* _TAREFAS_
- a) Relacione todos os meios pelos quais, segundo o trecho sobre o poder dos sacerdotes, estes "previnem a própria queda".
- b) Redija a continuação do trecho sobre o poder dos sacerdotes, a partir da última frase apresentada.

══ TRECHO FORNECIDO

6.      “Quer se trate de punições a infligir, quer se trate de graças a distribuir, os sacerdotes receberam de Deus um poder maior do que o de nossos pais na ordem da natureza. Entre uns e outros existe uma diferença tão grande quanto a que há entre a vida presente e a futura. Nossos pais nos geraram para a primeira, os sacerdotes o fazem para a segunda. Aqueles não poderiam nos preservar da morte corporal, nem afastar as moléstias que sobrevêm; esses frequentemente curam a alma enferma e que está perecendo; tanto eles aliviam as penas devidas ao pecado, como eles previnem a própria queda, pela instrução e a exortação e também pelo socorro de suas orações. Eles têm o poder de remir os pecados quando nos regeneram pelo batismo, e mesmo depois. Como disse o apóstolo Tiago, ‘se houver um doente entre vós, que chame pelos sacerdotes da Igreja; que eles orem sobre o doente, ungindo-o com óleo em nome do Senhor; e a prece da fé salvará o enfermo, e Deus o aliviará; e se ele cometeu pecados, esses lhe serão remidos[8]’. Por fim, os pais segundo a carne nada podem fazer por seus filhos, caso esses ofendam algum príncipe ou algum poderoso do mundo. Os sacerdotes os reconciliam, não com príncipes e reis, mas com Deus, quando esse se irrita com eles”.

════
══ REGISTROS

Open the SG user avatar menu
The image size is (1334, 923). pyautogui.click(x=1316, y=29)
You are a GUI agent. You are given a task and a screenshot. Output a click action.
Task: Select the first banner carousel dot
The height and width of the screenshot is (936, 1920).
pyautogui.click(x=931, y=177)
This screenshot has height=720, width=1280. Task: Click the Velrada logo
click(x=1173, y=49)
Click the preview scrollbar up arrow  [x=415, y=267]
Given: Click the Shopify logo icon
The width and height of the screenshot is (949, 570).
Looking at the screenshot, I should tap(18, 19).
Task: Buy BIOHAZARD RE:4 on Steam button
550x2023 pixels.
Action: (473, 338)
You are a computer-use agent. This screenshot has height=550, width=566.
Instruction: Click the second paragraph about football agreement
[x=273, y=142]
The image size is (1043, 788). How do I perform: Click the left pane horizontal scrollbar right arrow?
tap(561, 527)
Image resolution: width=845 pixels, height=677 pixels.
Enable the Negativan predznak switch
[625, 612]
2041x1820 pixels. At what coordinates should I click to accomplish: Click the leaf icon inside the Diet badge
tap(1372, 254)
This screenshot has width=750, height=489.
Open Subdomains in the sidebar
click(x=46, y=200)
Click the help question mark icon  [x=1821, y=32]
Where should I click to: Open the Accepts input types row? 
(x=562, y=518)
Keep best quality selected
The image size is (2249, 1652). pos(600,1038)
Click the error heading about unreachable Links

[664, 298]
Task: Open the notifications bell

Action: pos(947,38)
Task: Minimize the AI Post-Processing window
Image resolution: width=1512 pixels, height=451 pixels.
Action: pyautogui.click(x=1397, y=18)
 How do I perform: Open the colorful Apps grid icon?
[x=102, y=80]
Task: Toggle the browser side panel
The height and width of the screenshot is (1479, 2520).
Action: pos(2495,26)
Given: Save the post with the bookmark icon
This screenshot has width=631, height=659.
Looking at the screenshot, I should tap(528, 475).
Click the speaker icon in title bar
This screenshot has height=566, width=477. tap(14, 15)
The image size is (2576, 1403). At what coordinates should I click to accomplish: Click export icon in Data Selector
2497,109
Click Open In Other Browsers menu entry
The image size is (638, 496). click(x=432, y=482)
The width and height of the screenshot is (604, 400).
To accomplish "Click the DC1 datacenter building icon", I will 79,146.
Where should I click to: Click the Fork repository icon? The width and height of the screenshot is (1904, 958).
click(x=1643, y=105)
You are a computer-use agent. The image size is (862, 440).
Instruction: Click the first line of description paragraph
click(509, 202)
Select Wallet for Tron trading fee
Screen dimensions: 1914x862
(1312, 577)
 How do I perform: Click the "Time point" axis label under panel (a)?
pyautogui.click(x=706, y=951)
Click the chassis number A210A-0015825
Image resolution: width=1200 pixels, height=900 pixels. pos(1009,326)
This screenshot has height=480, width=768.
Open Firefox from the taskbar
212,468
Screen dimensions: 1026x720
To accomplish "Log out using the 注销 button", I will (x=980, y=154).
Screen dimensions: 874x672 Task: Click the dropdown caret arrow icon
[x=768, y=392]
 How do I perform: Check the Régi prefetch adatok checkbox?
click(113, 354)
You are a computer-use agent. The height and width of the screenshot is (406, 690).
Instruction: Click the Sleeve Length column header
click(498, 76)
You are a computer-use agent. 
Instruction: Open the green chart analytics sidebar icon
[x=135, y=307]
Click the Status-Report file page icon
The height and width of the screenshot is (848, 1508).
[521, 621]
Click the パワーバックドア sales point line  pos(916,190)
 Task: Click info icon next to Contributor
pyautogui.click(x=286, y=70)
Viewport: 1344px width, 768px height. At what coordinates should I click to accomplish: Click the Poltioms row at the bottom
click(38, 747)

════

* _RESPOSTAS ESPERADAS_
- a) a instrução; a exortação; o socorro de suas orações

- b)
“Depois de tudo isso, ainda nos vêm acusar de orgulho? Me parece que as razões que expus, se chegassem aos ouvidos de um auditório, seriam capazes de impressionar fortemente suas almas, para que a acusação de orgulho e de audácia fosse lançada, não contra os que fogem do sacerdócio, mas contra aqueles que aí se introduzem por conta própria, e que o buscam com temerária confiança. Se aqueles a quem confiamos a administração de uma cidade a arruínam e perdem a si mesmos, caso não se dediquem com sabedoria e atenção contínuas, de quanta virtude, tanto natural como divina, não deve estar dotado, para não falhar, aquele a quem cabe a missão de adornar a Esposa de Cristo!”,

7.      “Jamais alguém amou a Jesus mais do que São Paulo. Jamais alguém testemunhou por Ele um zelo mais ardente, nem Dele recebeu mais graças; e, no entanto, mesmo com todos esses benefícios, nós o vemos espantar-se com a grandeza de seu ministério e tremer pelos fiéis dos quais foi encarregado. ‘Eu temo, disse ele, que assim como Eva foi seduzida pelas artimanhas da serpente, vocês se deixem corromper e involuir da simplicidade cristã[9]'. E em outra parte: “Eu estive entre vós no temor e na angústia[10]”. Assim falou um homem que foi arrebatado até o terceiro céu, que o próprio Deus se dignou iniciar no conhecimento de seus mistérios, um apóstolo que sofreu tantas mortes quantos dias passou sobre a terra após sua conversão, que se abstinha de usar todo o poder que lhe fora dado por Cristo, a fim de não escandalizar o menor de seus irmãos. Se esse homem, que não se contentava simplesmente em observar os preceitos de Deus, mas que ia além, que jamais buscava seu próprio interesse, mas sempre o dos fiéis a quem governava, se sentia penetrado de um temor contínuo ante o pensamento do ministério do qual fora encarregado, que faremos nós, que estamos acostumados a nos reportar apenas a nós mesmos, nós que não apenas jamais vamos além dos preceitos de Jesus Cristo na prática do bem, como frequentemente ficamos bem aquém do limite rigoroso do dever”.

“Dizia Paulo: ‘Quem sofre, sem que eu sofra com ele? Quem se escandaliza sem que eu queime?’. Assim deve ser o sacerdote, ou melhor, nem isso basta: isso ainda é pouco, é nada em comparação com o que vou dizer”.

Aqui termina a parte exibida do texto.